**REQUIRED WORK:**
Reproduce the material below verbatim, line by line, with no alterations.

**DATA SUPPLIED:**

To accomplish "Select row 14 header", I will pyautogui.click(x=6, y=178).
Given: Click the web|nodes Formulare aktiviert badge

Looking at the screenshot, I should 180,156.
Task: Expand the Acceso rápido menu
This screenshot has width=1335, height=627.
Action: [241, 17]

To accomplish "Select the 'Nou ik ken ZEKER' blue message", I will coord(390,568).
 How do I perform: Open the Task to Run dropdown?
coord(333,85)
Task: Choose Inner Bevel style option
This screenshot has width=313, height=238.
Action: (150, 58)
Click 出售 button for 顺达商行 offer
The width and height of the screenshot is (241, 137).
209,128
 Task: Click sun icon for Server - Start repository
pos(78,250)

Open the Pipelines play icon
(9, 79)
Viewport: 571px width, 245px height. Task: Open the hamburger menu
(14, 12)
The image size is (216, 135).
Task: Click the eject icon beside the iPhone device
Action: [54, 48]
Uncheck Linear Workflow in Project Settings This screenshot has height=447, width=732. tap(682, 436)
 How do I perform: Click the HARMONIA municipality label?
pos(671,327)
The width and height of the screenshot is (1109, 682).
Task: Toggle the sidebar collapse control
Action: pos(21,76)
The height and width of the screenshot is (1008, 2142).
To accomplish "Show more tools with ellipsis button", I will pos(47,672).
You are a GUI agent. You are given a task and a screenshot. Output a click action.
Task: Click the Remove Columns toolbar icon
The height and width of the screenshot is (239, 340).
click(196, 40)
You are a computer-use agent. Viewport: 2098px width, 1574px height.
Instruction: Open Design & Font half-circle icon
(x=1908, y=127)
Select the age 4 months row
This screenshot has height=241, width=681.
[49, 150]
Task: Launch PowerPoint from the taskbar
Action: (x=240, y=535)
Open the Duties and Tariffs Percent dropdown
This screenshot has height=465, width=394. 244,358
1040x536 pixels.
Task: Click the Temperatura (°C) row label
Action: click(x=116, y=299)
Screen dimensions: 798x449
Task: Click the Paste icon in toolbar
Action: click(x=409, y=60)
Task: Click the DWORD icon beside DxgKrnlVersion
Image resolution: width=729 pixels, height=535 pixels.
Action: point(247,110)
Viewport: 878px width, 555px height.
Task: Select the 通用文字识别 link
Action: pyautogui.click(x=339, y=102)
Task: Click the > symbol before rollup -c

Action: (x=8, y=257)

**FULL SOLUTION:**
To accomplish "Select row 14 header", I will pyautogui.click(x=6, y=178).
Given: Click the web|nodes Formulare aktiviert badge

Looking at the screenshot, I should 180,156.
Task: Expand the Acceso rápido menu
This screenshot has width=1335, height=627.
Action: [241, 17]

To accomplish "Select the 'Nou ik ken ZEKER' blue message", I will coord(390,568).
 How do I perform: Open the Task to Run dropdown?
coord(333,85)
Task: Choose Inner Bevel style option
This screenshot has width=313, height=238.
Action: (150, 58)
Click 出售 button for 顺达商行 offer
The width and height of the screenshot is (241, 137).
209,128
 Task: Click sun icon for Server - Start repository
pos(78,250)

Open the Pipelines play icon
(9, 79)
Viewport: 571px width, 245px height. Task: Open the hamburger menu
(14, 12)
The image size is (216, 135).
Task: Click the eject icon beside the iPhone device
Action: [54, 48]
Uncheck Linear Workflow in Project Settings This screenshot has height=447, width=732. tap(682, 436)
 How do I perform: Click the HARMONIA municipality label?
pos(671,327)
The width and height of the screenshot is (1109, 682).
Task: Toggle the sidebar collapse control
Action: pos(21,76)
The height and width of the screenshot is (1008, 2142).
To accomplish "Show more tools with ellipsis button", I will pos(47,672).
You are a GUI agent. You are given a task and a screenshot. Output a click action.
Task: Click the Remove Columns toolbar icon
The height and width of the screenshot is (239, 340).
click(196, 40)
You are a computer-use agent. Viewport: 2098px width, 1574px height.
Instruction: Open Design & Font half-circle icon
(x=1908, y=127)
Select the age 4 months row
This screenshot has height=241, width=681.
[49, 150]
Task: Launch PowerPoint from the taskbar
Action: (x=240, y=535)
Open the Duties and Tariffs Percent dropdown
This screenshot has height=465, width=394. 244,358
1040x536 pixels.
Task: Click the Temperatura (°C) row label
Action: click(x=116, y=299)
Screen dimensions: 798x449
Task: Click the Paste icon in toolbar
Action: click(x=409, y=60)
Task: Click the DWORD icon beside DxgKrnlVersion
Image resolution: width=729 pixels, height=535 pixels.
Action: point(247,110)
Viewport: 878px width, 555px height.
Task: Select the 通用文字识别 link
Action: pyautogui.click(x=339, y=102)
Task: Click the > symbol before rollup -c

Action: (x=8, y=257)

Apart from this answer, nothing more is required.